EXERCISE INSTRUCTIONS –
Recast the listing below as a JSON array of strings with one string per line, omitting blank lines.

[Excerpt from a dataset]
※
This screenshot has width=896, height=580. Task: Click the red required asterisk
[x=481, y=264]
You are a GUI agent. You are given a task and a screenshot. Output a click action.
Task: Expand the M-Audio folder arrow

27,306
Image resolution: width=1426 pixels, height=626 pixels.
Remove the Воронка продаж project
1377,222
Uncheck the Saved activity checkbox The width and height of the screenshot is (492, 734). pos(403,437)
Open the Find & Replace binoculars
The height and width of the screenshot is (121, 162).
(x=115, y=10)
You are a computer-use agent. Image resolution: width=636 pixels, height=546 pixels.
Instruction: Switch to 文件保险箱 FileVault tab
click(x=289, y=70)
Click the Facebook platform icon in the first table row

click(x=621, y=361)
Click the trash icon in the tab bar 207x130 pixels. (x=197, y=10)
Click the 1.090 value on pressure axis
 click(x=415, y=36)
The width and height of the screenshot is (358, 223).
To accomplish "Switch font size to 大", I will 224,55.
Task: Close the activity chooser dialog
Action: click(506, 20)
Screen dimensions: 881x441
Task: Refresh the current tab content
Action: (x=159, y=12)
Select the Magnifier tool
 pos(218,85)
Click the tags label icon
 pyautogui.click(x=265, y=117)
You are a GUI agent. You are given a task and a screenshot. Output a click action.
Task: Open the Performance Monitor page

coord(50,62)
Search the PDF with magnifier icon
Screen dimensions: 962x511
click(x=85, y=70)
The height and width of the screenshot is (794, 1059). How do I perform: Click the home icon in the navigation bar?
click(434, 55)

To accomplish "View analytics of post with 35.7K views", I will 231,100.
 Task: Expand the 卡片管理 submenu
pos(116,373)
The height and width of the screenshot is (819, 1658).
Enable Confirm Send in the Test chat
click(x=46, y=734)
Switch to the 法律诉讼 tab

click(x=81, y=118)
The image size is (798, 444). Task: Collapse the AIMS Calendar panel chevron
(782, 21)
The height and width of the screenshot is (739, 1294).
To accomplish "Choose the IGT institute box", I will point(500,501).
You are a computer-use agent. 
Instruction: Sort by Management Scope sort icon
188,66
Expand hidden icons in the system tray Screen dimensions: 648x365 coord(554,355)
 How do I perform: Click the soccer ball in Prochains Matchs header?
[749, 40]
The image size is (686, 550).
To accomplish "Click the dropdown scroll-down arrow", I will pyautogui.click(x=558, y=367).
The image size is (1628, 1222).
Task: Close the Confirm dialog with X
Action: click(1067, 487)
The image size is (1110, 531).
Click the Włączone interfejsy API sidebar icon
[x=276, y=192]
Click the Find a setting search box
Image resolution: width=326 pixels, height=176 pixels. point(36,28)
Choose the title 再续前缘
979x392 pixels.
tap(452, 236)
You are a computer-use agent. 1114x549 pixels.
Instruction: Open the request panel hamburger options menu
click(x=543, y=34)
※
OUTPUT –
[
  "This screenshot has width=896, height=580. Task: Click the red required asterisk",
  "[x=481, y=264]",
  "You are a GUI agent. You are given a task and a screenshot. Output a click action.",
  "Task: Expand the M-Audio folder arrow",
  "27,306",
  "Image resolution: width=1426 pixels, height=626 pixels.",
  "Remove the Воронка продаж project",
  "1377,222",
  "Uncheck the Saved activity checkbox The width and height of the screenshot is (492, 734). pos(403,437)",
  "Open the Find & Replace binoculars",
  "The height and width of the screenshot is (121, 162).",
  "(x=115, y=10)",
  "You are a computer-use agent. Image resolution: width=636 pixels, height=546 pixels.",
  "Instruction: Switch to 文件保险箱 FileVault tab",
  "click(x=289, y=70)",
  "Click the Facebook platform icon in the first table row",
  "click(x=621, y=361)",
  "Click the trash icon in the tab bar 207x130 pixels. (x=197, y=10)",
  "Click the 1.090 value on pressure axis",
  " click(x=415, y=36)",
  "The width and height of the screenshot is (358, 223).",
  "To accomplish \"Switch font size to 大\", I will 224,55.",
  "Task: Close the activity chooser dialog",
  "Action: click(506, 20)",
  "Screen dimensions: 881x441",
  "Task: Refresh the current tab content",
  "Action: (x=159, y=12)",
  "Select the Magnifier tool",
  " pos(218,85)",
  "Click the tags label icon",
  " pyautogui.click(x=265, y=117)",
  "You are a GUI agent. You are given a task and a screenshot. Output a click action.",
  "Task: Open the Performance Monitor page",
  "coord(50,62)",
  "Search the PDF with magnifier icon",
  "Screen dimensions: 962x511",
  "click(x=85, y=70)",
  "The height and width of the screenshot is (794, 1059). How do I perform: Click the home icon in the navigation bar?",
  "click(434, 55)",
  "To accomplish \"View analytics of post with 35.7K views\", I will 231,100.",
  " Task: Expand the 卡片管理 submenu",
  "pos(116,373)",
  "The height and width of the screenshot is (819, 1658).",
  "Enable Confirm Send in the Test chat",
  "click(x=46, y=734)",
  "Switch to the 法律诉讼 tab",
  "click(x=81, y=118)",
  "The image size is (798, 444). Task: Collapse the AIMS Calendar panel chevron",
  "(782, 21)",
  "The height and width of the screenshot is (739, 1294).",
  "To accomplish \"Choose the IGT institute box\", I will point(500,501).",
  "You are a computer-use agent. ",
  "Instruction: Sort by Management Scope sort icon",
  "188,66",
  "Expand hidden icons in the system tray Screen dimensions: 648x365 coord(554,355)",
  " How do I perform: Click the soccer ball in Prochains Matchs header?",
  "[749, 40]",
  "The image size is (686, 550).",
  "To accomplish \"Click the dropdown scroll-down arrow\", I will pyautogui.click(x=558, y=367).",
  "The image size is (1628, 1222).",
  "Task: Close the Confirm dialog with X",
  "Action: click(1067, 487)",
  "The image size is (1110, 531).",
  "Click the Włączone interfejsy API sidebar icon",
  "[x=276, y=192]",
  "Click the Find a setting search box",
  "Image resolution: width=326 pixels, height=176 pixels. point(36,28)",
  "Choose the title 再续前缘",
  "979x392 pixels.",
  "tap(452, 236)",
  "You are a computer-use agent. 1114x549 pixels.",
  "Instruction: Open the request panel hamburger options menu",
  "click(x=543, y=34)"
]